*Work instruction*
Copy, exactly and without additions, every line in the records below from the one holding "Transwestern Companies (460, 2231)" through the one holding "Коды регионов (65, 498)", both ends included.

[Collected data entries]

---

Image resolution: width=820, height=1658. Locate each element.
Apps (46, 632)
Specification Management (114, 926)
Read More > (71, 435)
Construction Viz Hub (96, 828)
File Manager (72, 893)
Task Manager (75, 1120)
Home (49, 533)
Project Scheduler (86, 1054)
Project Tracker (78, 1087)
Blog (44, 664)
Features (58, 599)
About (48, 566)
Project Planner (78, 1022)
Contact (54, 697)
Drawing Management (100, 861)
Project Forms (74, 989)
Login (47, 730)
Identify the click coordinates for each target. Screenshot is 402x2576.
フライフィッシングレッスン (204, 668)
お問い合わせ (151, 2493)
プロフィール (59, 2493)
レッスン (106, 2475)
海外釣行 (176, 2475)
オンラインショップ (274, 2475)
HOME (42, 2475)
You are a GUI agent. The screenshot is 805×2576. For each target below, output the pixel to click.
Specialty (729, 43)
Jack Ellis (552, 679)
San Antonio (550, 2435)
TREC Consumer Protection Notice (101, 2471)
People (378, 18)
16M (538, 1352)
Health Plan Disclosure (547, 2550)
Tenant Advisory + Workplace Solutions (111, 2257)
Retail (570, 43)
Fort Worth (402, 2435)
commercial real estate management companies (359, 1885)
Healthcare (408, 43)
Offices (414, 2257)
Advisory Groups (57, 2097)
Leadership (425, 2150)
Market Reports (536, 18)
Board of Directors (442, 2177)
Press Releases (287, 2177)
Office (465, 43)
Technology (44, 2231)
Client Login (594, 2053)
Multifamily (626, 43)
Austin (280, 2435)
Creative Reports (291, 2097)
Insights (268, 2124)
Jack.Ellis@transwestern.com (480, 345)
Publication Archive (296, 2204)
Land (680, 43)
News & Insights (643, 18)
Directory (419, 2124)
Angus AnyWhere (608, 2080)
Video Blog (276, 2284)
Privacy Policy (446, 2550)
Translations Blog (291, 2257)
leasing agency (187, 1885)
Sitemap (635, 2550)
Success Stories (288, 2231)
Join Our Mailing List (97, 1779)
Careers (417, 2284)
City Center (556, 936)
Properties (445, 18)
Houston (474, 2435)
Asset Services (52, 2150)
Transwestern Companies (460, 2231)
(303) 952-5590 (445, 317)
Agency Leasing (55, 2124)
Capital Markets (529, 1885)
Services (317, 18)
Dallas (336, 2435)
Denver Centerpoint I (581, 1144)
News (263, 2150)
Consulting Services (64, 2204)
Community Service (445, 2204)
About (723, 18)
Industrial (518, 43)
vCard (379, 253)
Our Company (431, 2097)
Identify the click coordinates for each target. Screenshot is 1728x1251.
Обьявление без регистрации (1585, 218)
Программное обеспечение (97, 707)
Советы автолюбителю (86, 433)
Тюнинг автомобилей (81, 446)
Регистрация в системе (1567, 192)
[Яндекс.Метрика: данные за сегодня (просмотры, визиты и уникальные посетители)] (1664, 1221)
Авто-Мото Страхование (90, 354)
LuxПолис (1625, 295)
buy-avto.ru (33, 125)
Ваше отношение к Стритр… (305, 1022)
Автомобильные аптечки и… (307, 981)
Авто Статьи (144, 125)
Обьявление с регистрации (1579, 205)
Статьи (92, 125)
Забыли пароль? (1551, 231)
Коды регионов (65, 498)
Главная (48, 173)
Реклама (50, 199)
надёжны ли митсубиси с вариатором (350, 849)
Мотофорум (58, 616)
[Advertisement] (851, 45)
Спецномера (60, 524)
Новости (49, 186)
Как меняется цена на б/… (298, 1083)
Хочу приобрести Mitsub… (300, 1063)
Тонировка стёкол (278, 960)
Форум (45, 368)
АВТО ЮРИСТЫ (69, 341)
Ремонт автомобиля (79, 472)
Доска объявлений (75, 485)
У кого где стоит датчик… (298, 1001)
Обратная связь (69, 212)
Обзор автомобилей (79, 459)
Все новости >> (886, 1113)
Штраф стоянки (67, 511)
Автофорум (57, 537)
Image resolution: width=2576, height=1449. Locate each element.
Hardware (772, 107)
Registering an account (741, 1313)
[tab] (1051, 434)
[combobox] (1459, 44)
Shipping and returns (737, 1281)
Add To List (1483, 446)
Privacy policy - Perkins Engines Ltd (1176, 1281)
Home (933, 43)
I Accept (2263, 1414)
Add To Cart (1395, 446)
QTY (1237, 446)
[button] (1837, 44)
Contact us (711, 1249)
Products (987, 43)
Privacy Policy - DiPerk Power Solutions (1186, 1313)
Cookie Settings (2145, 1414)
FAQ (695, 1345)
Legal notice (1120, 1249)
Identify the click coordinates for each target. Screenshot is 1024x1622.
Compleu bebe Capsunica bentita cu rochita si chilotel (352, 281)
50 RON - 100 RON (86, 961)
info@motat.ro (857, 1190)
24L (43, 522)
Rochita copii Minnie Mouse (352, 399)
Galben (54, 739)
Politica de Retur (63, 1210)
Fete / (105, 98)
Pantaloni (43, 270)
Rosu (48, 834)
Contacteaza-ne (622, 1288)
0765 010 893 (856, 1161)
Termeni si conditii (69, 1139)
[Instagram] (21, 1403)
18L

---

*Task result*
Transwestern Companies (460, 2231)
(303) 952-5590 (445, 317)
Agency Leasing (55, 2124)
Capital Markets (529, 1885)
Services (317, 18)
Dallas (336, 2435)
Denver Centerpoint I (581, 1144)
News (263, 2150)
Consulting Services (64, 2204)
Community Service (445, 2204)
About (723, 18)
Industrial (518, 43)
vCard (379, 253)
Our Company (431, 2097)
Identify the click coordinates for each target. Screenshot is 1728x1251.
Обьявление без регистрации (1585, 218)
Программное обеспечение (97, 707)
Советы автолюбителю (86, 433)
Тюнинг автомобилей (81, 446)
Регистрация в системе (1567, 192)
[Яндекс.Метрика: данные за сегодня (просмотры, визиты и уникальные посетители)] (1664, 1221)
Авто-Мото Страхование (90, 354)
LuxПолис (1625, 295)
buy-avto.ru (33, 125)
Ваше отношение к Стритр… (305, 1022)
Автомобильные аптечки и… (307, 981)
Авто Статьи (144, 125)
Обьявление с регистрации (1579, 205)
Статьи (92, 125)
Забыли пароль? (1551, 231)
Коды регионов (65, 498)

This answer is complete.